Navy Xie


A full-stack programmer.


Welcome to my blog.

Introduction to Big Data - Week 3

第3周的主要内容是,可扩展计算的基本概念,以及,Hadoop相关概念,比如,为什么选择Hadoop;Hadoop的生态系统,包括HDFS、YARN、MapReduce等。

Basic Scalable Computing Concepts

The commodity clusters are a cost effective way of achieving data parallel scalability for big data applications.

Programming model for big data -> Programmability on top of DFS (Distributed File Systems)

Requirements for big data programming models

  1. Support big data operation split volumes fo data access data fast distribute computations to nodes

  2. Handle fault tolerance replicate data partitions recover files when needed

  3. Enable adding more racks
  4. Optimized for specific data types

Fault-tolerance

It is NOT practical to restart everything every time, if failure happens. The ability to recover from such failures is called Fault-tolerance. Two neat solutions emerged. Namely,

  • Redundant data storage
  • Data-parallel job restart

Quote

在讲Foundation重要的原因时,Dr. Ilkay提到了David Allan的名言:

Quote about foundation

“我们在欣赏一个建筑物时,不应只是去看它的美,经得住时间考验的,是它的基础结构。” 意思是说,不要光是被外表的东西吸引,要去研究它的基础。这里引用这句话的目的是说,不要仅看到Hadoop表面的东西,要去理解它的基础功能,要解决的基本问题,比如,大数据操作、容错、增加Rack,以及数据类型优化等。 那么这个 David Allan Coe 又是何许人也呢?

David Allan Coe

David是美国70-80年代有名的音乐人,从图片中可以看到浓浓的年代气息,金色长发、链子、吉他、纹身。我找了几首他的歌听了一下,如,Mona Lisa Lost Her SmileShe Used to Love Me a Lot, 属于 bluescountry music 风格,挺好听的。他也曾演绎过那首经典的 Unchained Melody,跟我们听的比较多的 Bobby Hatfield 版风格很不同。
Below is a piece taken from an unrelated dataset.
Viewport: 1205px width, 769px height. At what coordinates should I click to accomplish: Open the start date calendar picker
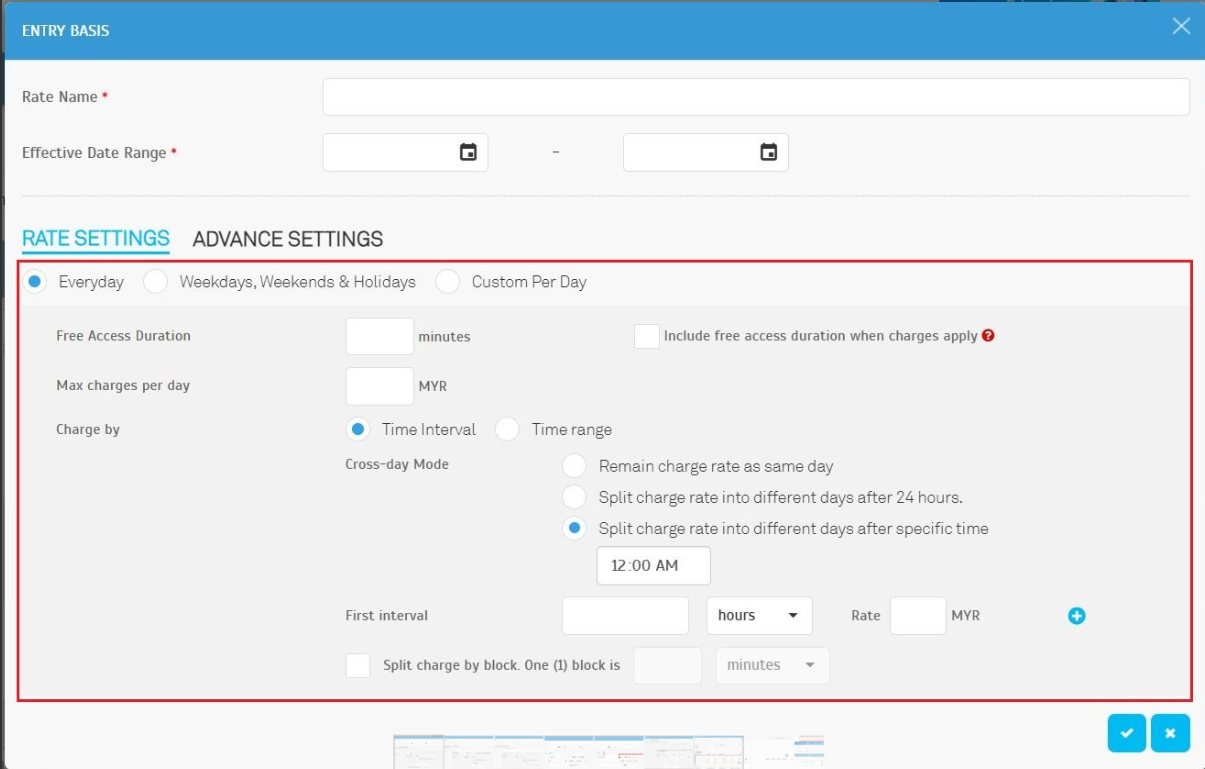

Getting Started with Hadoop

MapReduce

MapReduce

Map-Reduce is a scalable programming model that simplifies distributed processing of data. It consists of three main steps: Mapping, Shuffling and Reducing. An easy way to think about a Map-Reduce job is to compare it with act of ‘delegating’ a large task to a group of people, and then combining the result of each person’s effort, to produce the final outcome.

一个典型的例子是,大家一起做意大利面调味汁(Pasta Sauce)。Source: https://words.sdsc.edu/words-data-science/mapreduce 当然,如果对中国人介绍这个例子,可以考虑换成做火锅,可能接地气 :)

Hadoop ecosystem

Hadoop ecosystem

  • HDFS: scalable storage, fault tolerance
  • YARN: flexible scheduling and resource management. YARN schedules jobs on 40,000+ servers at Yahoo
  • MapReduce: simplified programming model, Map->apply(), Reduce->summarize(). Google used MapReduce for indexing web sites.
  • Pig: dataflow scripting. Created at Yahoo.
  • Hive: SQL-like queries. Created at Facebook.
  • Giraph: used by Facebook to analyze social graphs
  • Storm, Spark, Flink: real-time and in-memory processing
  • HBase, Cassandra, MongoDB: NoSQL for non-files, key-values, sparse tables. HBase used for Facebook’s Messaging Platform
  • Zookeeper: created by Yahoo to wrangle services named after animals, for management, synchronization, high-avilability, configuration

YARN

YARN

When to reconsider Hadoop?

Reconsider Hadoop

Quiz

What are the specific benefits to a distributed file system? (A, B, C)

A. Data scalability
B. High concurrency
C. High fault tolerance
D. Large storage (This is NOT a benefit specific to DFS, it is a benefit to long-term information storage, which is a more general idea.)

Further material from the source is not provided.